Start of Exercise inputs

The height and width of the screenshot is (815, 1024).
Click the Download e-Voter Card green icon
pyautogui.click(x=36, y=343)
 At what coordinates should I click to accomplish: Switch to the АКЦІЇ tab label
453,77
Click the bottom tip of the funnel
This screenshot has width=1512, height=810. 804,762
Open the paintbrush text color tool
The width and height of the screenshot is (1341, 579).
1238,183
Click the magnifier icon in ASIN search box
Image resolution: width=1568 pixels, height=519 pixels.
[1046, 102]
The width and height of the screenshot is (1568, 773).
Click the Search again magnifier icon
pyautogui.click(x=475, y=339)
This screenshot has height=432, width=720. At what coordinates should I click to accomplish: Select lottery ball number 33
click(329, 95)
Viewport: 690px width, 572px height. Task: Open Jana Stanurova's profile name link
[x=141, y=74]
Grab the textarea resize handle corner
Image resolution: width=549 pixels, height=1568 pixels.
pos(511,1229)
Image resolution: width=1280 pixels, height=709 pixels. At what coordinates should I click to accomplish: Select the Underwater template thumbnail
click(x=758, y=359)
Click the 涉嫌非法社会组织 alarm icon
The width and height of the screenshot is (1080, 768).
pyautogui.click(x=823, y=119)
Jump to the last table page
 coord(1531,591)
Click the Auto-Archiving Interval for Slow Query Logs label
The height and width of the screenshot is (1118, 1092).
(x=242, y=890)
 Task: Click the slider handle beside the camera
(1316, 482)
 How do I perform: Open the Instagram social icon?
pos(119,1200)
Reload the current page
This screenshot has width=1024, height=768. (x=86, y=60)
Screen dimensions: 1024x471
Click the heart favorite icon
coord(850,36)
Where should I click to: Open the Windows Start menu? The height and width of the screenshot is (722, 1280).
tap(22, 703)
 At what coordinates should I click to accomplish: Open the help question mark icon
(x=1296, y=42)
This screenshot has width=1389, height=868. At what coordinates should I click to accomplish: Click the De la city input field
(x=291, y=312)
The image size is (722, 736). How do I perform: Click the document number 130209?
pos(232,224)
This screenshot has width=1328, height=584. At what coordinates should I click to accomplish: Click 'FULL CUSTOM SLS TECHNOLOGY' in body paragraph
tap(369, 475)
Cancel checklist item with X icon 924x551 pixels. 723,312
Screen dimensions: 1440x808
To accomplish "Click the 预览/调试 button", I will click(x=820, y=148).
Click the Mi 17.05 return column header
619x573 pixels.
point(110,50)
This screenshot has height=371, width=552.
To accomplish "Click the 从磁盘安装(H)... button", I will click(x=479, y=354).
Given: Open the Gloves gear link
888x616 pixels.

End of Exercise inputs

--- What to produce ---
Return the material exactly as it stands.

--- Task output ---
The height and width of the screenshot is (815, 1024).
Click the Download e-Voter Card green icon
pyautogui.click(x=36, y=343)
 At what coordinates should I click to accomplish: Switch to the АКЦІЇ tab label
453,77
Click the bottom tip of the funnel
This screenshot has width=1512, height=810. 804,762
Open the paintbrush text color tool
The width and height of the screenshot is (1341, 579).
1238,183
Click the magnifier icon in ASIN search box
Image resolution: width=1568 pixels, height=519 pixels.
[1046, 102]
The width and height of the screenshot is (1568, 773).
Click the Search again magnifier icon
pyautogui.click(x=475, y=339)
This screenshot has height=432, width=720. At what coordinates should I click to accomplish: Select lottery ball number 33
click(329, 95)
Viewport: 690px width, 572px height. Task: Open Jana Stanurova's profile name link
[x=141, y=74]
Grab the textarea resize handle corner
Image resolution: width=549 pixels, height=1568 pixels.
pos(511,1229)
Image resolution: width=1280 pixels, height=709 pixels. At what coordinates should I click to accomplish: Select the Underwater template thumbnail
click(x=758, y=359)
Click the 涉嫌非法社会组织 alarm icon
The width and height of the screenshot is (1080, 768).
pyautogui.click(x=823, y=119)
Jump to the last table page
 coord(1531,591)
Click the Auto-Archiving Interval for Slow Query Logs label
The height and width of the screenshot is (1118, 1092).
(x=242, y=890)
 Task: Click the slider handle beside the camera
(1316, 482)
 How do I perform: Open the Instagram social icon?
pos(119,1200)
Reload the current page
This screenshot has width=1024, height=768. (x=86, y=60)
Screen dimensions: 1024x471
Click the heart favorite icon
coord(850,36)
Where should I click to: Open the Windows Start menu? The height and width of the screenshot is (722, 1280).
tap(22, 703)
 At what coordinates should I click to accomplish: Open the help question mark icon
(x=1296, y=42)
This screenshot has width=1389, height=868. At what coordinates should I click to accomplish: Click the De la city input field
(x=291, y=312)
The image size is (722, 736). How do I perform: Click the document number 130209?
pos(232,224)
This screenshot has width=1328, height=584. At what coordinates should I click to accomplish: Click 'FULL CUSTOM SLS TECHNOLOGY' in body paragraph
tap(369, 475)
Cancel checklist item with X icon 924x551 pixels. 723,312
Screen dimensions: 1440x808
To accomplish "Click the 预览/调试 button", I will click(x=820, y=148).
Click the Mi 17.05 return column header
619x573 pixels.
point(110,50)
This screenshot has height=371, width=552.
To accomplish "Click the 从磁盘安装(H)... button", I will click(x=479, y=354).
Given: Open the Gloves gear link
888x616 pixels.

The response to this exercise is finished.